News In Brief

Ellis Island is mostly in New Jersey, the Supreme Court ruled. In a 6-to-3 decision, the justices said New York can lay claim to only about five acres - including the main historic building - on the 27.5-acre island where waves of would-be immigrants were processed from 1892 to 1954. In addition, the court turned away, without comment, arguments by antiabortion protesters from North Carolina that the 1994 Freedom of Access to Clinic Entrances Act discriminates against abortion opponents and that Congress overstepped its authority to regulate interstate commerce when it passed the measure.

Consumer confidence fell slightly in May, but remained strong. The Conference Board said its index of consumer confidence fell to 135.2 from a revised 137.2 in April. Even with the decline, the index was near the 29-year high of 137.4 recorded in February.

The US will soon announce retaliatory measures to protest a European Union barley shipment on its way to California, Agriculture Secretary Dan Glickman said. Farmers and lawmakers had bitterly criticized the subsidized 30,000-metric-ton shipment of Finnish grain, saying it depressed already-low grain prices and may signal EU plans to dump more heavily subsidized farm commodities in the US.

Police shut down San Francisco's main medical marijuana club, enforcing a court order to close the operation for violating state drug laws. A superior court judge said last week the San Francisco Cannabis Healing Center did not fit provisions in a 1996 state law which specified only patients and "primary caregivers" could legally possess marijuana for medical use.

Monica Lewinsky's former White House boss testified before the Whitewater grand jury in Washington. John Hilley, head of the White House Office of Congressional Liaison while Lewinsky worked as an intern there, was the first witness of the week in the closed-door proceedings.

Fourteen members of the Montana Freemen were to go on trial in Billings. They are charged with more than 40 crimes - including conspiracy, bank fraud, threatening a federal judge, and armed robbery in connection with an attempt to establish their own governments and courts. They were brought to justice after an 81-day standoff with the FBI nearly two years ago.
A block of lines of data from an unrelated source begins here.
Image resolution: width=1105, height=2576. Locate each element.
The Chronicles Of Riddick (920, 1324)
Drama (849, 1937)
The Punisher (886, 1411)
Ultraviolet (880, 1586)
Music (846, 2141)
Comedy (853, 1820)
Five Freemen have already been convicted.

Michael Fortier is to be sentenced today in Oklahoma City for doing nothing to stop the bombing in 1965 of the city's federal building, which cost 168 lives. Fortier has pleaded guilty to transporting and selling stolen weapons to finance the bomb plot. He is expected to win some leniency because he provided evidence for the convictions of Timothy McVeigh and Terry Nichols.
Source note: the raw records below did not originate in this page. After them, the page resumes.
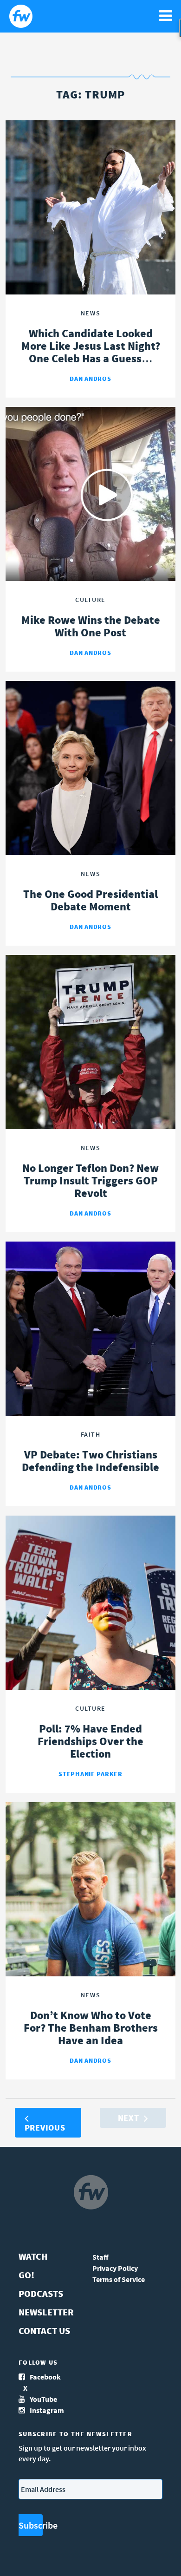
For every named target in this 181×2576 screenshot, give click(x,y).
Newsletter (46, 2312)
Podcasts (41, 2293)
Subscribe (31, 2525)
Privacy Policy (115, 2268)
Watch (33, 2256)
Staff (100, 2257)
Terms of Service (118, 2279)
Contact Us (44, 2330)
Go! (26, 2275)
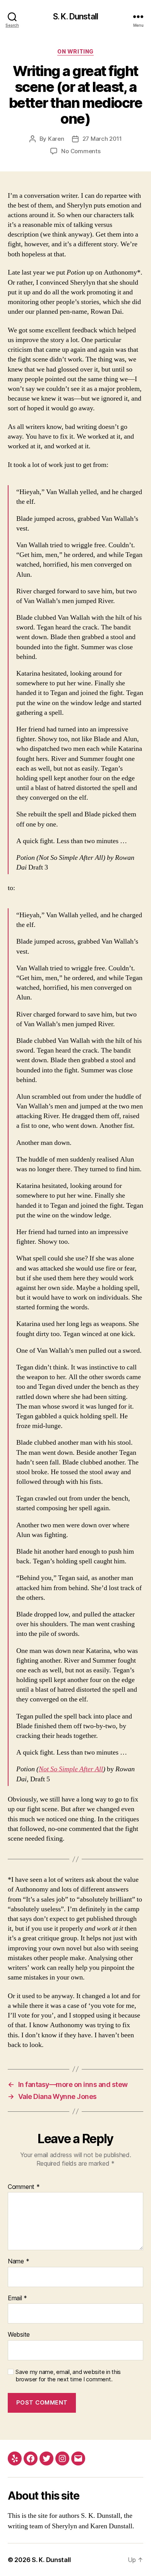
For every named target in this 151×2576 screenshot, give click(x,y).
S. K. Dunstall (75, 16)
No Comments (80, 151)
A leading anti-Nazi group said a new report on how Switzerland ignored the origins of Nazi gold falls short because it looks only at assets of the victims, not at the victimizers. An official of the Simon Wiesenthal Center in Los Angeles urged an investigation of what happened to assets of Nazis that came to the Swiss banks. The new Swiss report is the first government-sanctioned study to conclude that Swiss officials were clearly aware they were buying stolen gold.
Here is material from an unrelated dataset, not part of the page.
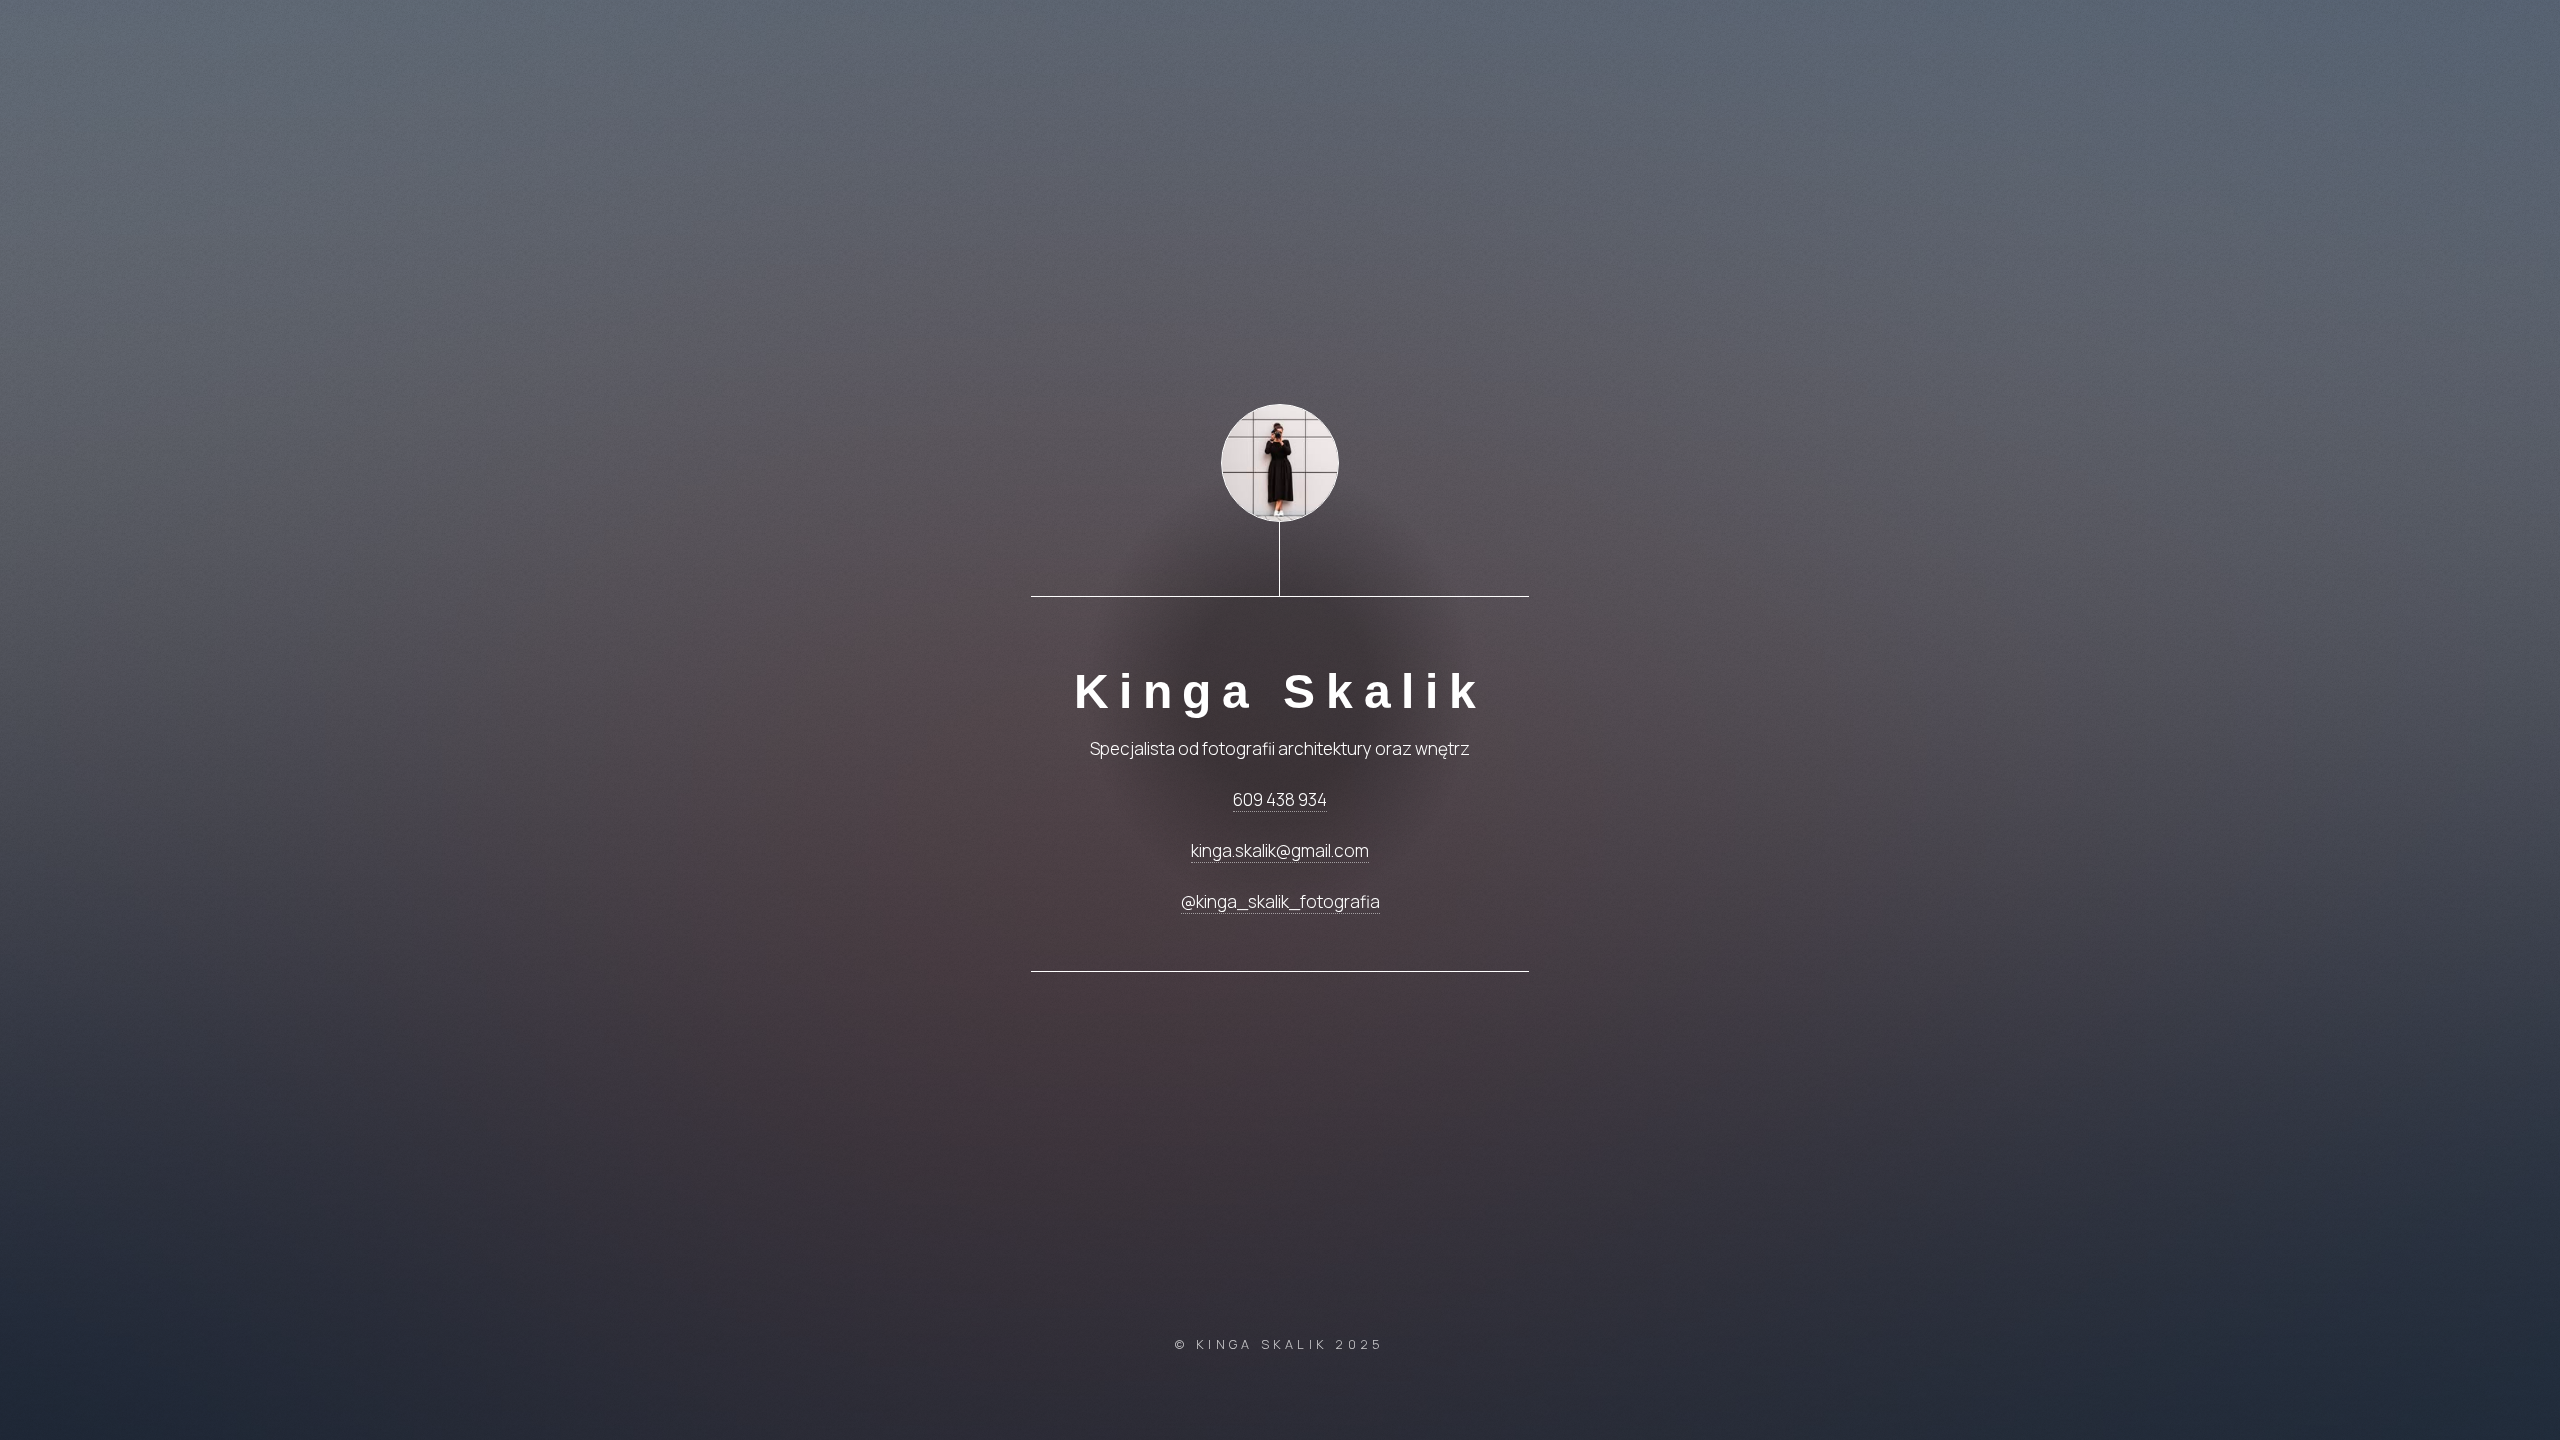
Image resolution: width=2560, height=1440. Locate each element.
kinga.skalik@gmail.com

Florida officials said continuing heat and drought had left the state very vulnerable to forest fires. Firefighters said at least 10,000 acres had already been scorched - more than 1,000 of them in or near the Apalachicola National Forest. Teams brought in from neighboring Georgia, Alabama, and Arkansas to help battle some of the blazes were asked to remain for forest fires expected in coming weeks.

The World

Ulster Unionist leader David Trimble was in a fight for control of his own party in Northern Ireland as members opened the selection process for candidates to serve on the 108-seat power-sharing assembly that will govern the province with Catholics. His party, the largest Protestant group in Northern Ireland, is deeply split over sharing power. Analysts said Trimble was trying to keep his followers from voting for candidates who oppose the historic peace accord, which was approved by a majority of voters in last week's referendum.

New violence broke out in Arab-occupied eastern Jerusalem as Palestinian protesters attacked a cluster of tin shacks erected by Jewish settlers. At least one man was hurt as police intervened. The shacks, reportedly a forerunner of permanent housing, were a response to the stabbing death of a seminary student in the neighborhood. Israeli authorities won a court order forcing the building of shacks to stop.

Pressure from Japanese mutual-fund managers to improve returns on their investments helped propel the US dollar to its highest close against the yen in seven years. A dollar bought 137.68 yen on the Tokyo exchange - the most since August 1991. Analysts said traders - impatient with all-time-low yields in Japan's bond markets - were seeking to tap into red-hot US stocks.

Thailand sought an easing of repayment terms on its massive bailout from the International Monetary Fund. An official government statement admitted that exports, which were expected to drive economic recovery, would fail by almost 5 percent to meet projected targets for 1998. Unemployment is expected to rise by more than 60 percent over 1997 levels.

Villagers in Pakistani-controlled Kashmir are to be armed by the government in a self-defense strategy against surprise raids by troops of rival India, officials said. "About 150" villages have been selected to fill a gap that Pakistani troops are unable to cover along the 450-mile dividing line, they said. Tensions between the two sides have increased since India conducted underground nuclear tests earlier this month.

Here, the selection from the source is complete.